NEED FOR SPEED

The sale of Misys is taking longer than some investors would like.

‘Efficient’ is the word commonly used to describe today's auction processes, with their regular inclusion of such phenomena as vendor due diligence and staple finance. Timeconsuming inconveniences such as trawling data and assembling debt syndicates are no longer top priority in the rush to do the deal.

In this high-octane environment, investors and shareholders appear increasingly prone to bouts of extreme restlessness when a sale shows signs of dragging its heels. Take the case of Misys. On July 25, the UK-based software provider's independent directors announced the company was opening its books to interested parties following the receipt of ‘indicative offers’.

At least four potential bidders were quickly identified: the incumbent management team led by CEO Kevin Lomax (and supported by Permira and General Atlantic); a team of three former Misys executives; Sungard Data Systems, the private equity-backed US software firm; and Fiserve, the US financial services IT business.

Shareholders waited in hungry anticipation of a deal. And waited a little longer. And then got impatient.

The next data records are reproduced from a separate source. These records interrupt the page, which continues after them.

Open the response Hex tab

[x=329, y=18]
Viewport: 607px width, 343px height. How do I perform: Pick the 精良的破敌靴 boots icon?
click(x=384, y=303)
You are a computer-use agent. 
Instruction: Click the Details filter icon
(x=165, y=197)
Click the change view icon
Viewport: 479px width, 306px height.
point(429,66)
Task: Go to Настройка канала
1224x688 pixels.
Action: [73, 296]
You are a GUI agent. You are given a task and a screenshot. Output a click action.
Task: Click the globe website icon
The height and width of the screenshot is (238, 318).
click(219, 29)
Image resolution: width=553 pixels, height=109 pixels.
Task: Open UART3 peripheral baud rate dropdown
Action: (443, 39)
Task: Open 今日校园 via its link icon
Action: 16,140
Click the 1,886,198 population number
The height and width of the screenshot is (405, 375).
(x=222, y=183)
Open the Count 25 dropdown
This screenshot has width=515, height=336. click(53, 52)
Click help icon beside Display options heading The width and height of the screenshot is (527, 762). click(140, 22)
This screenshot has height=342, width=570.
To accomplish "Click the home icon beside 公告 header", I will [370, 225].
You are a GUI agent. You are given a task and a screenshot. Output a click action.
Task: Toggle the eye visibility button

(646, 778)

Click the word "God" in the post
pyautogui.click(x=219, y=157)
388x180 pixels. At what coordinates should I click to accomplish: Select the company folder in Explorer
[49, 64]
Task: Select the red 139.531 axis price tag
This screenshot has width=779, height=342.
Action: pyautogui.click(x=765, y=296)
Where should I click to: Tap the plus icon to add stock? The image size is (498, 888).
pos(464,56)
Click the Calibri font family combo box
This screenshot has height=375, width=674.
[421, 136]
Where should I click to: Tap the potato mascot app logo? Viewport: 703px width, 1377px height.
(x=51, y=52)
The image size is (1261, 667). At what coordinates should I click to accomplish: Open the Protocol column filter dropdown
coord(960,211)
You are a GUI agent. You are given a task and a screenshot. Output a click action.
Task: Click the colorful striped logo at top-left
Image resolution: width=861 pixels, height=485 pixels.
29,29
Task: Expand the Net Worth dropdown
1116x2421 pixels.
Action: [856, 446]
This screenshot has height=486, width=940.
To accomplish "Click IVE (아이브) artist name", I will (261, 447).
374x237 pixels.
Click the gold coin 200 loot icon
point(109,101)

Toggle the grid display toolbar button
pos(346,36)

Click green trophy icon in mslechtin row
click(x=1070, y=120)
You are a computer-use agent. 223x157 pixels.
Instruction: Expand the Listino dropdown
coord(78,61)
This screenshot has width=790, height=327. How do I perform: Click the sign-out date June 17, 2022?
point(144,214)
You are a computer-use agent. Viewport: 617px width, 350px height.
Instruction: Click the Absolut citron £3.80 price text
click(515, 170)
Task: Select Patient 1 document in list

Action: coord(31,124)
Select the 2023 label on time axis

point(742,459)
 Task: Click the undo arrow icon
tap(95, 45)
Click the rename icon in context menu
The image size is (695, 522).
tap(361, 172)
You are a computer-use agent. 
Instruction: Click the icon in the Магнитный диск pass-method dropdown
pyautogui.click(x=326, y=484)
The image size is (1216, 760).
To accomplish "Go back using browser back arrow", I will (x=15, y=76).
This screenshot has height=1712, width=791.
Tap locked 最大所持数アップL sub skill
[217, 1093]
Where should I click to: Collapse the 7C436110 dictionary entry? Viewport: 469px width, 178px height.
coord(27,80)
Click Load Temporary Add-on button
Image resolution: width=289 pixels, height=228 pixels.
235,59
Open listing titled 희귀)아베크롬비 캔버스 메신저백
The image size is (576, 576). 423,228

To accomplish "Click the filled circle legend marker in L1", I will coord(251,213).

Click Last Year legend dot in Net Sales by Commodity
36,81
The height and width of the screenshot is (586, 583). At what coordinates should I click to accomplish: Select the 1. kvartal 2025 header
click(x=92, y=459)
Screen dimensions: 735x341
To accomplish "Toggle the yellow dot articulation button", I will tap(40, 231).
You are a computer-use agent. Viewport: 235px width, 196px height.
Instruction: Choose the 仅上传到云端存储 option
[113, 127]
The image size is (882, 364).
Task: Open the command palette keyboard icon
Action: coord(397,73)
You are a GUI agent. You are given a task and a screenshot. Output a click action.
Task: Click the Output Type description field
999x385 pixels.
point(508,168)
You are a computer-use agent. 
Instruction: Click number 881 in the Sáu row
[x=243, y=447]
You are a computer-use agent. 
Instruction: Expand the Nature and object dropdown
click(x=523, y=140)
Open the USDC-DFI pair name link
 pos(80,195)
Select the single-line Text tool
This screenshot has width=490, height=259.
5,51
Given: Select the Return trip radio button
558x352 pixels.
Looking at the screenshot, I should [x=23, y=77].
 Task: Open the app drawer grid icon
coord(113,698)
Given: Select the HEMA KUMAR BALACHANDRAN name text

Following a release issued by Misys on 12 September, in which it said it had “not yet received any proposals which it considers should be put to shareholders”, frustration bubbled to the surface. One Misys investor quoted in The Observer newspaper raged: “Misys directors are playing with fire because, without a bid, the share price will crash. It's crazy because we hear bidders are offering just below what the company considers to be a fair price.” Offering some support to this investor's share price theory, Misys stock tumbled 8 percent on the day.

It transpired that shareholders were not the only ones getting fed up. On the same day as the Misys announcement, various media reports picked up the news that Sungard had walked away from the auction, though it wasn't clear exactly when this had happened.

However, there is still some good news for those hopeful of a sale. A recent analyst's note on Misys suggests: “Irrationally exuberant private equity liquidity looking for a job means that a deal is still the most likely scenario”. It's an eloquent sign of the times that even in today's most circumspect auctions, irrational exuberance is expected to be the winner in the end.

ADVENT SCORES PUBLIC RELATIONS HIT WITH FD SALE
Advent International, a global mid-market buyout firm, has sold Financial Dynamics, a public relations firm it has owned since 2003, for $260 million (€201 million). FTI Consulting, a US group, has paid the highest price for a financial PR firm ever, netting Advent a 500 percent return on its £8 million investment in the original £26 million buyout. Under Advent's ownership Financial Dynamics, based in London, grew through four significant acquisitions from 9 offices to 17, employing more than 450 people in Europe, the US, Asia, the Middle East and South Africa.

PE TRIO DIVEST MEDIMEDIA USA
Vestar Capital Partners has acquired MediMedia USA, a US healthcare marketing services and health management business, in a secondary buyout from Cinven, The Carlyle Group and Apax Partners. The Financial Times reported that MediMedia USA was sold for approximately €500 million ($635 million). The three private equity firms acquired MediMedia in April 2002 when it was the healthcare division of Aprovia, the former business publishing unit of Vivendi Universal Publishing in a €1.2 billion buyout. The consortium said MediMedia USA was the fourth disposal from the business and that total enterprise value from the divestments amounted to €1.1 billion.

FITCH SAYS FOCUS DEBT BURDEN ‘UNSUSTAINABLE’
Fitch Ratings, a credit ratings agency, has downgraded the mezzanine notes for Focus, a do-it-yourself business owned by private equity firms Duke Street Capital and Apax Partners. Focus has had its £100 million (€147 million) of mezzanine loans downgraded to CC. Pablo Mazzini, a director in Fitch's European leveraged finance team, said that, despite the business retaining a stable market share, the “run-rate trading EBITDA is making the current debt burden increasingly unsustainable.” As a result, said Fitch, a debt restructuring for Focus was “inevitable” in the foreseeable future.

3I AND STAR CAPITAL MAKE 50% IRR
3i, a global private equity firm, has sold SR Technics, a Swiss aeroplane maintenance company, to Mubadala Development Company of Abu Dhabi, Dubai Aerospace Enterprise and Istithmar, a Dubai-based private equity firm, in a €1 billion ($1.27 billion) transaction. Rothschild and Wyvern Partners were appointed as advisers on a dualtrack process involving the option of a possible flotation on the Swiss stock exchange as well as a sale. 3i said it made a 4.5 times money multiple and 50 percent IRR on its original investment in the €425 million management buyout of SR Technics alongside Star Capital Partners, a London-based private equity firm.